Each line of the data that mentions the string "will" needs to be identified and copied.

Input records ->

________________________

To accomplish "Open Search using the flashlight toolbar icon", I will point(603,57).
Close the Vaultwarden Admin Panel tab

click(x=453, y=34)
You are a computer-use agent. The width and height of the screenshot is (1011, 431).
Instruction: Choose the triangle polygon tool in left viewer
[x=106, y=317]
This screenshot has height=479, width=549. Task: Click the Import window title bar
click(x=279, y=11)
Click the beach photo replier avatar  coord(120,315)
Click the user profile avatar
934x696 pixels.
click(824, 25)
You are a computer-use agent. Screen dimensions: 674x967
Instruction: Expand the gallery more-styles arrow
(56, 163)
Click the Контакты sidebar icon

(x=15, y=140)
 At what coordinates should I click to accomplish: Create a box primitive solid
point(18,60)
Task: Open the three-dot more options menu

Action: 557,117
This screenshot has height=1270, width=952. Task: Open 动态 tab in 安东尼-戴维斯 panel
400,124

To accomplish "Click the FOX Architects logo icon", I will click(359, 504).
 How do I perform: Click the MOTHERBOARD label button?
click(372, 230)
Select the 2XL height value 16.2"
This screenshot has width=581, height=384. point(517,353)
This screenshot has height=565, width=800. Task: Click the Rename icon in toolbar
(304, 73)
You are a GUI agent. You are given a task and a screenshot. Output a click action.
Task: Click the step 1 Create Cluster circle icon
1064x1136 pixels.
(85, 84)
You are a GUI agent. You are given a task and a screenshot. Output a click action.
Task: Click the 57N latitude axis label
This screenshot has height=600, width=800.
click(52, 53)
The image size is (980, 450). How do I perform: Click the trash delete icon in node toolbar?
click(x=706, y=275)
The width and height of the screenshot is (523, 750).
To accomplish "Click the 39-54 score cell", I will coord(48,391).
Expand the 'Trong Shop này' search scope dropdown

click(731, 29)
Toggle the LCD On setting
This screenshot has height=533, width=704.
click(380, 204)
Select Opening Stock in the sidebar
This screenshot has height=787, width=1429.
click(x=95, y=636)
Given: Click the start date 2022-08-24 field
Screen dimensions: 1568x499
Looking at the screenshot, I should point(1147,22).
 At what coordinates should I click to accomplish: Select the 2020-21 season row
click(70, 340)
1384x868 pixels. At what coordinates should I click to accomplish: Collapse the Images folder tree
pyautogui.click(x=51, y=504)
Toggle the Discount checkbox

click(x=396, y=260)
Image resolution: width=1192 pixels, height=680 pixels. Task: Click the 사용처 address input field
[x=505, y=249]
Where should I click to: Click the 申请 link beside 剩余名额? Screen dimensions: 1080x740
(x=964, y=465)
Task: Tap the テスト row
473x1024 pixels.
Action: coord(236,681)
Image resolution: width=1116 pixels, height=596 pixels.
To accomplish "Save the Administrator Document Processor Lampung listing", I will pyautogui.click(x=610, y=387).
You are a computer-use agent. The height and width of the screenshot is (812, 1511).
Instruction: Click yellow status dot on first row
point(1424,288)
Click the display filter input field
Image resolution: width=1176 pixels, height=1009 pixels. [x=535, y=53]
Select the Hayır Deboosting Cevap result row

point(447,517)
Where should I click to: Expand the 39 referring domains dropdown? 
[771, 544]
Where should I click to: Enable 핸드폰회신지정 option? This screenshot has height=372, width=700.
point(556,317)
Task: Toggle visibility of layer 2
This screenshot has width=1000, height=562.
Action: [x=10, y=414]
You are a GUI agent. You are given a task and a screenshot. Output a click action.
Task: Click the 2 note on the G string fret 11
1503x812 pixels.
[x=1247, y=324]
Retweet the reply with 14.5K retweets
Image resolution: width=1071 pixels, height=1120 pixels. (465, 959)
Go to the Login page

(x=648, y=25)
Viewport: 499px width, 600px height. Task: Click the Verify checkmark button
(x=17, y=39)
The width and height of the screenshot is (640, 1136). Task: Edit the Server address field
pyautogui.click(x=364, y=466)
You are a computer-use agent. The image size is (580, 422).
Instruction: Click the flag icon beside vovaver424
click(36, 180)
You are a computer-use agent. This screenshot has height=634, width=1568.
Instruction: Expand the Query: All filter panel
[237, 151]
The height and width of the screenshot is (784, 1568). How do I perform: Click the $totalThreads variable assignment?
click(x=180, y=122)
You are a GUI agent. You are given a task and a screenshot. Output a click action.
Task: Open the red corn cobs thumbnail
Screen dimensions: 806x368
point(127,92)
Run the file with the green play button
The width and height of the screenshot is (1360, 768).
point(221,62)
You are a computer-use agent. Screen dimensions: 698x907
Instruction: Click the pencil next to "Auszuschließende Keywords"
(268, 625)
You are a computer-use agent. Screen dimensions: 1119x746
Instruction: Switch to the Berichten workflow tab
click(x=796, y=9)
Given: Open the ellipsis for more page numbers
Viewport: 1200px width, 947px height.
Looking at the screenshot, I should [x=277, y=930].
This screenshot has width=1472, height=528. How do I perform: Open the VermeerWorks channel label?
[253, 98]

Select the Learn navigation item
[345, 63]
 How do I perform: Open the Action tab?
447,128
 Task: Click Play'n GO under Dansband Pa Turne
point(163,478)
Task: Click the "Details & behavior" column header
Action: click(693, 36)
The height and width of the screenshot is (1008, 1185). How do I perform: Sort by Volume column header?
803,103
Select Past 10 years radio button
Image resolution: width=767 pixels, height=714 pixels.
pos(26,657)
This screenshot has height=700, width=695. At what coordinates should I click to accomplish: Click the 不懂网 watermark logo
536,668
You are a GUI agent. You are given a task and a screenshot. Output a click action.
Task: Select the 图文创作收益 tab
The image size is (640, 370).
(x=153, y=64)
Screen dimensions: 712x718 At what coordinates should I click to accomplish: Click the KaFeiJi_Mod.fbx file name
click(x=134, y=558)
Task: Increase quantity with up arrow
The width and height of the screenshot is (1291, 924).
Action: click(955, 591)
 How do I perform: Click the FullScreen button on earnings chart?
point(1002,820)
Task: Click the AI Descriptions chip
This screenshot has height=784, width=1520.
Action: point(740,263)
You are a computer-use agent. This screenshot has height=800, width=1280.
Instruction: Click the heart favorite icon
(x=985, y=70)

________________________

Answer space ->
To accomplish "Open Search using the flashlight toolbar icon", I will point(603,57).
To accomplish "Click the FOX Architects logo icon", I will click(359, 504).
To accomplish "Click the 39-54 score cell", I will coord(48,391).
To accomplish "Save the Administrator Document Processor Lampung listing", I will pyautogui.click(x=610, y=387).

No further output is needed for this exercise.